### What needs to be done
Exercise in exact copying: restate word for word only the lines below from the one containing "manufacturing units are investing (69, 1763)" through the one containing "Leistungen (494, 120)", omitting any pictures.

### Available records
- Opening Delimiter -

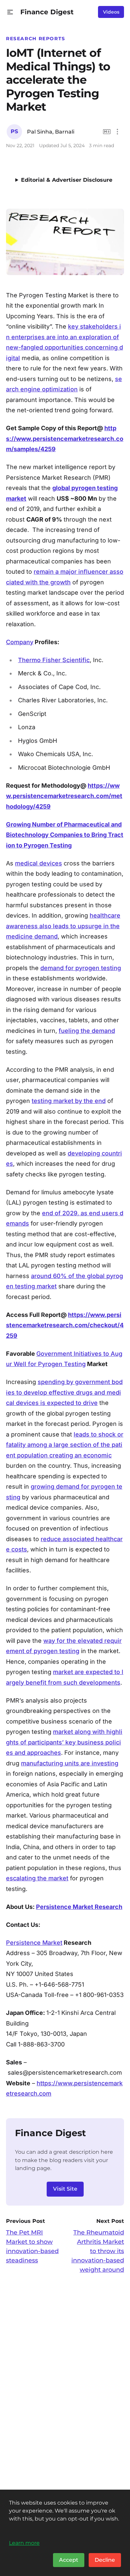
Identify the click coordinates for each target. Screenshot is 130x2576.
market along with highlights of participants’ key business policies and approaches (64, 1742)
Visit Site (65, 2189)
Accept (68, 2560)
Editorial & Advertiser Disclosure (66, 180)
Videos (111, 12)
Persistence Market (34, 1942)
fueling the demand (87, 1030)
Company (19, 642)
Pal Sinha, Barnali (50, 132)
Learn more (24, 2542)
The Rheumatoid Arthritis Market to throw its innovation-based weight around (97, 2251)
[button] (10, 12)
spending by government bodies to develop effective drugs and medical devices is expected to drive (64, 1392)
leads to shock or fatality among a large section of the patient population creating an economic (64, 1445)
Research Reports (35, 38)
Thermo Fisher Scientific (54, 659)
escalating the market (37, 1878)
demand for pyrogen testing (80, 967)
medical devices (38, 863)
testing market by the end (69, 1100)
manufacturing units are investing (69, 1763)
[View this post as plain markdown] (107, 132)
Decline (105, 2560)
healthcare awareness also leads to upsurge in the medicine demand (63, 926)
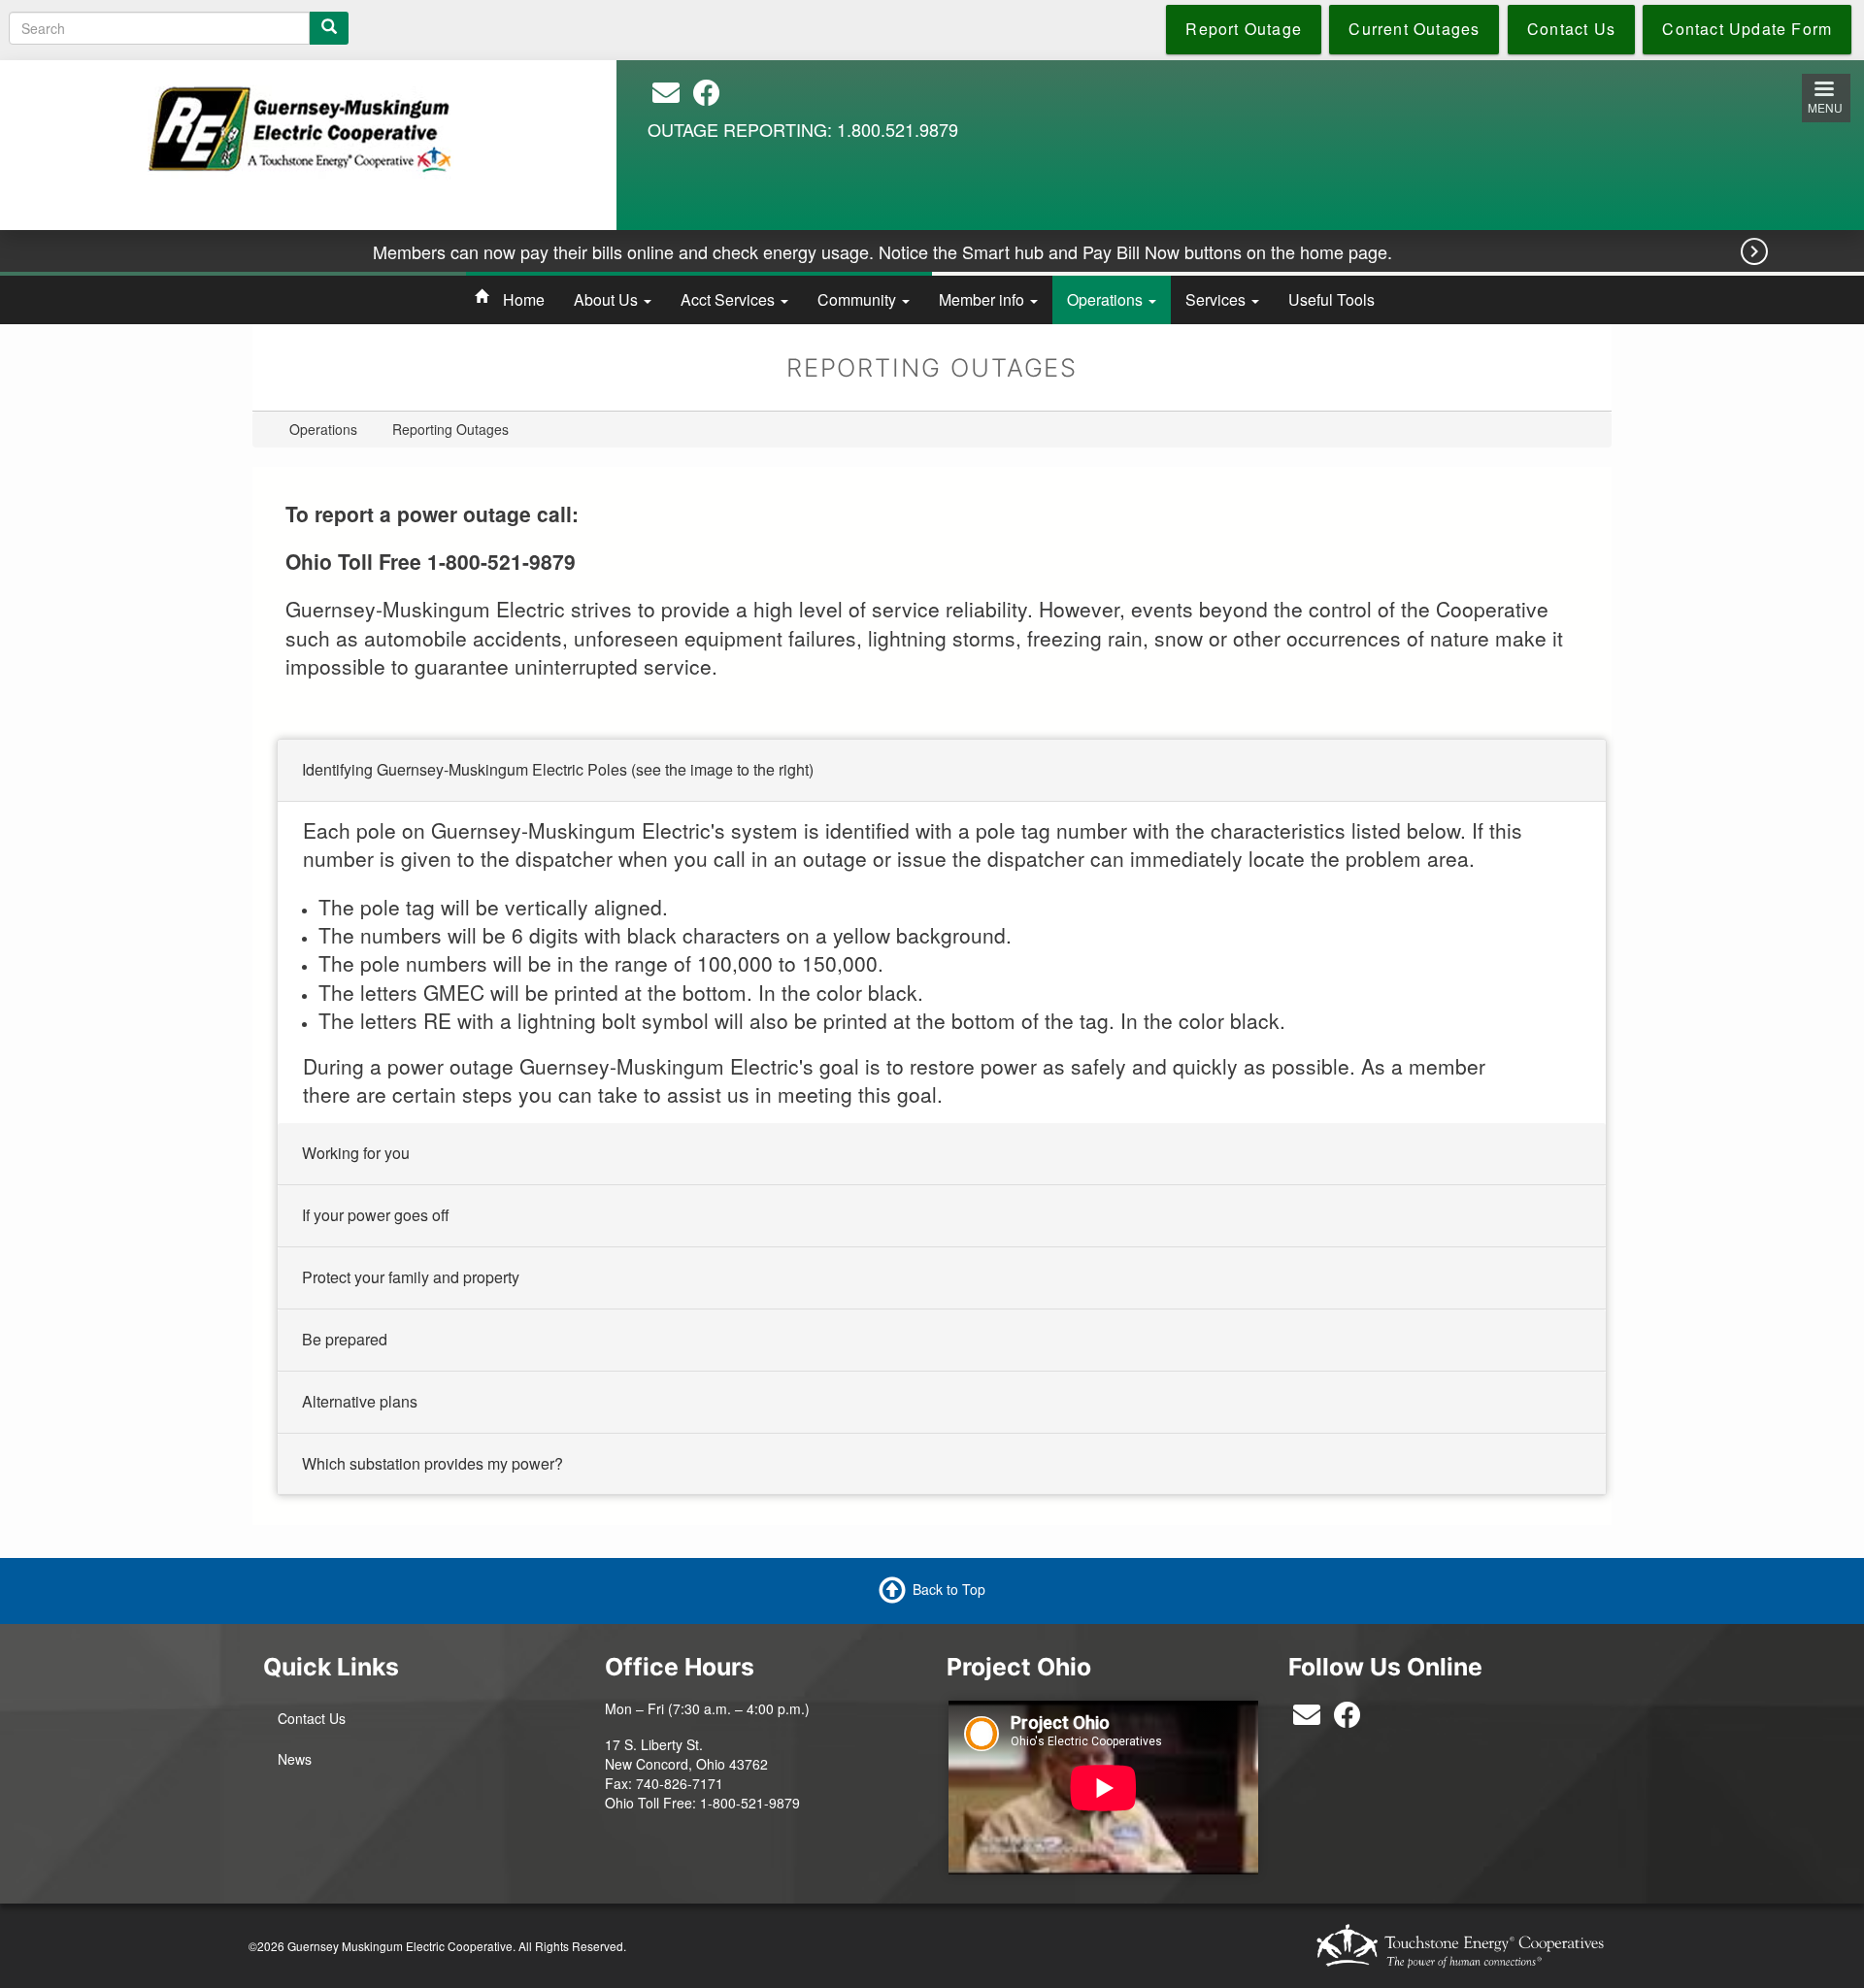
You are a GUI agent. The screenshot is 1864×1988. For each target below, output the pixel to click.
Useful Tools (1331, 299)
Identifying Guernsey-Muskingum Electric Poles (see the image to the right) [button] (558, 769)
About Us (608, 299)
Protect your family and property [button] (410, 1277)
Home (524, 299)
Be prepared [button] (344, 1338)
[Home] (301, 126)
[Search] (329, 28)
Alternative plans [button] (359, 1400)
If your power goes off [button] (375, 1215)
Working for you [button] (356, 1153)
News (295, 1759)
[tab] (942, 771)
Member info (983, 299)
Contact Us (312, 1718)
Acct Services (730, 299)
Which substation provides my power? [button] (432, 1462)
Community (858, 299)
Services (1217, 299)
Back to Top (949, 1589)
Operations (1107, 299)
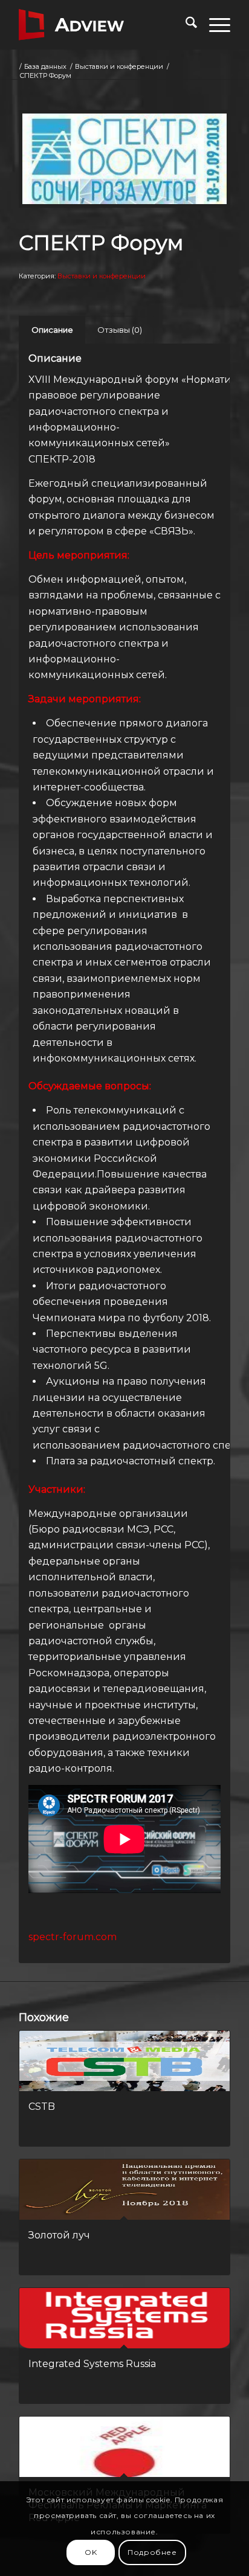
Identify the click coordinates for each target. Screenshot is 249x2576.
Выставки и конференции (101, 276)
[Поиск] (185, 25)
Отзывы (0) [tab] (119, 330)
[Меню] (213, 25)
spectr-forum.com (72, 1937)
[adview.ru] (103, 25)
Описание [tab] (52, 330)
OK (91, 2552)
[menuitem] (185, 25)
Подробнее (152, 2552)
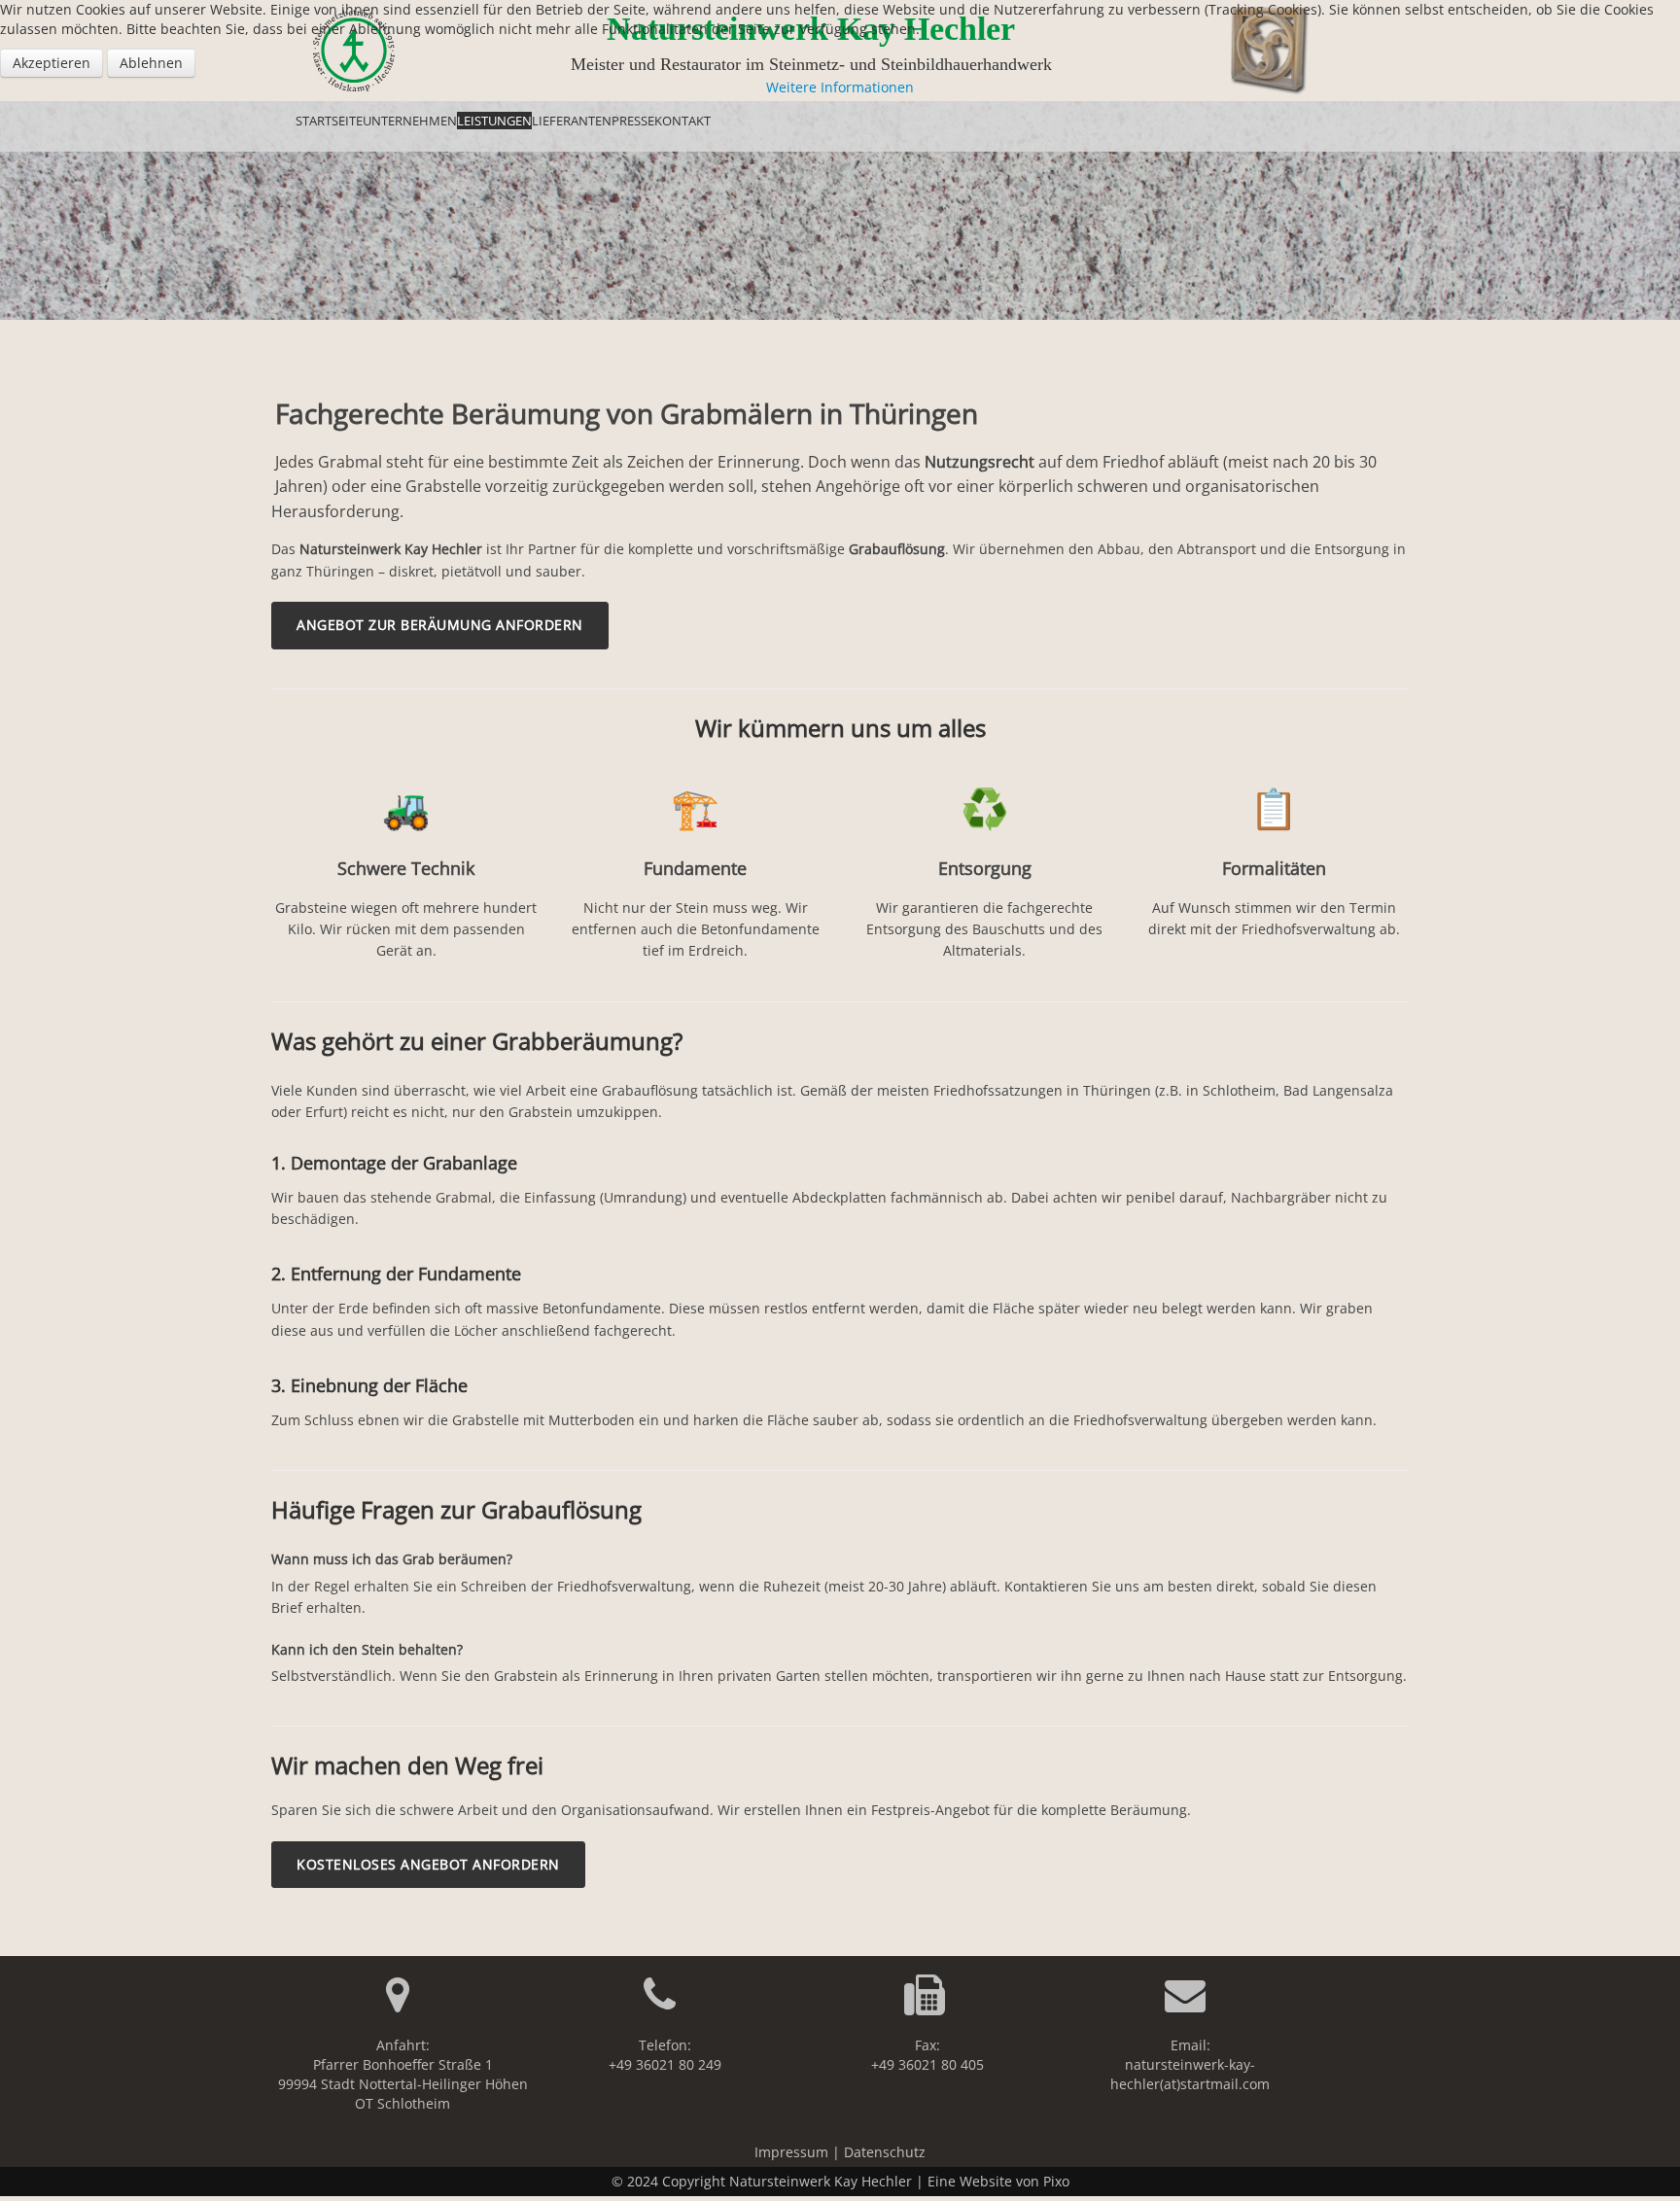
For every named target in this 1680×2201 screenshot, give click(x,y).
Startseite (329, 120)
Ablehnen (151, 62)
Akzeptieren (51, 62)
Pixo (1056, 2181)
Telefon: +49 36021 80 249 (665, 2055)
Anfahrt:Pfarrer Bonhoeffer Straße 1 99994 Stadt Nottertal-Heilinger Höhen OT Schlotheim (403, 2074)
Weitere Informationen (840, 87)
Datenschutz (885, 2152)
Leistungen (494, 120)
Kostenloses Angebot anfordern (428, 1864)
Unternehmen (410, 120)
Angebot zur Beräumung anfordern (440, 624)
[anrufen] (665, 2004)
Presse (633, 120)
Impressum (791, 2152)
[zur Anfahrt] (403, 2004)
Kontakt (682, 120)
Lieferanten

- Closing Delimiter -

### Task output
manufacturing units are investing (69, 1763)
[View this post as plain markdown] (107, 132)
Decline (105, 2560)
healthcare awareness also leads to upsurge in the medicine demand (63, 926)
You are a GUI agent. The screenshot is 1864×1988. For each target below, output the pixel to click.
Useful Tools (1331, 299)
Identifying Guernsey-Muskingum Electric Poles (see the image to the right) [button] (558, 769)
About Us (608, 299)
Protect your family and property [button] (410, 1277)
Home (524, 299)
Be prepared [button] (344, 1338)
[Home] (301, 126)
[Search] (329, 28)
Alternative plans [button] (359, 1400)
If your power goes off [button] (375, 1215)
Working for you [button] (356, 1153)
News (295, 1759)
[tab] (942, 771)
Member info (983, 299)
Contact Us (312, 1718)
Acct Services (730, 299)
Which substation provides my power? [button] (432, 1462)
Community (858, 299)
Services (1217, 299)
Back to Top (949, 1589)
Operations (1107, 299)
Identify the click coordinates for each target. Screenshot is 249x2576.
Выставки и конференции (101, 276)
[Поиск] (185, 25)
Отзывы (0) [tab] (119, 330)
[Меню] (213, 25)
spectr-forum.com (72, 1937)
[adview.ru] (103, 25)
Описание [tab] (52, 330)
OK (91, 2552)
[menuitem] (185, 25)
Подробнее (152, 2552)
For every named target in this 1680×2201 screenshot, give click(x,y).
Startseite (329, 120)
Ablehnen (151, 62)
Akzeptieren (51, 62)
Pixo (1056, 2181)
Telefon: +49 36021 80 249 (665, 2055)
Anfahrt:Pfarrer Bonhoeffer Straße 1 99994 Stadt Nottertal-Heilinger Höhen OT Schlotheim (403, 2074)
Weitere Informationen (840, 87)
Datenschutz (885, 2152)
Leistungen (494, 120)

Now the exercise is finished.